The doctor pointed out the multiple places where she broke her arm. Then, he gently wrapped her arm in a cast and set it in plaster. "See you in six weeks," he said and Leah was released with the recommendation to get a bottle of over-the-counter pain medication.
"Want me to accompany you home?" Asher asked when they left the hospital. She nodded and said goodbye to Maya while Asher hailed a cab.
"Do you know how expensive that cab ride will be?" she asked. "Let's take the Subway."
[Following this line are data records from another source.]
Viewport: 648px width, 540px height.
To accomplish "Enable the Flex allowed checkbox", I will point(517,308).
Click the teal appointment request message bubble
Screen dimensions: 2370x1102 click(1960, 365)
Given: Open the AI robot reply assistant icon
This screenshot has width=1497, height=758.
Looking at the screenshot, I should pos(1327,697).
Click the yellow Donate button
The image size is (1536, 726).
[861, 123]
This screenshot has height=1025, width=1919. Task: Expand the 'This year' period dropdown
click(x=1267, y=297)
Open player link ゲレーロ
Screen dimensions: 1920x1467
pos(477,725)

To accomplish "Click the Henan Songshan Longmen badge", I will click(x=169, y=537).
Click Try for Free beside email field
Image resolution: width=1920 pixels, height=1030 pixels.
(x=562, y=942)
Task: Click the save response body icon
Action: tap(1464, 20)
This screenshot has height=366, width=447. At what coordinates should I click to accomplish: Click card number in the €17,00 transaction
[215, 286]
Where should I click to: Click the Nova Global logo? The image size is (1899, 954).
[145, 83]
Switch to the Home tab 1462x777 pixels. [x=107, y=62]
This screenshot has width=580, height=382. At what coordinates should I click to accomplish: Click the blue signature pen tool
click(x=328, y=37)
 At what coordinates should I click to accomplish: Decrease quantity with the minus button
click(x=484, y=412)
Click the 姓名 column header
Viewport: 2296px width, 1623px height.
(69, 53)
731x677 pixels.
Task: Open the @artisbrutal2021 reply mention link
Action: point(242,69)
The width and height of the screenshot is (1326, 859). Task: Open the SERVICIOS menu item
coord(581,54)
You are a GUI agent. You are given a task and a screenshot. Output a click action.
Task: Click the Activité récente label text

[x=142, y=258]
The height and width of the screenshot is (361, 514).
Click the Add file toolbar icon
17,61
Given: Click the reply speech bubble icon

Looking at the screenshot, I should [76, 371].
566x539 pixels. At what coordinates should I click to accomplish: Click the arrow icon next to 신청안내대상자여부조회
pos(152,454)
"No way! You just broke your arm, we're not getting on the Subway! Anyway, my treat," he said and he held the door of the car that stopped for them. Leah tried not to look at the cab meter as they rode all the way uptown, but she knew it was probably the most expensive cab ride of her life. She knew Asher wasn't paying for it, with his unpaid internship, he still got help from his parents, but she still appreciated his extravagant gesture.
He helped her into her apartment and then promised to be right back. Leah waited on her couch in front of the TV that still sat on the living room floor and thought about Asher. She thought about Gabe and if this was what was best for everyone. Her family would never accept Gabe in her life—was it fair to expose him to that? Was it selfish of her? Did she just love him for the novelty of his lack of Jewishness?
Before she could try to figure it out, Asher came back into the apartment with a few plastic bags. He held out a bottle of wine and placed it on the table.
"This is the best pain killer," he said with such authority that Leah thought maybe he was becoming a man. He then pulled out take-out boxes and Leah instantly recognized the smell of matzah ball soup. "A good soup can heal anything," he laughed and served them both bowls of the world's best Jewish comfort food. It wasn't her Bubbe's soup, but she was sure her Bubbe would approve.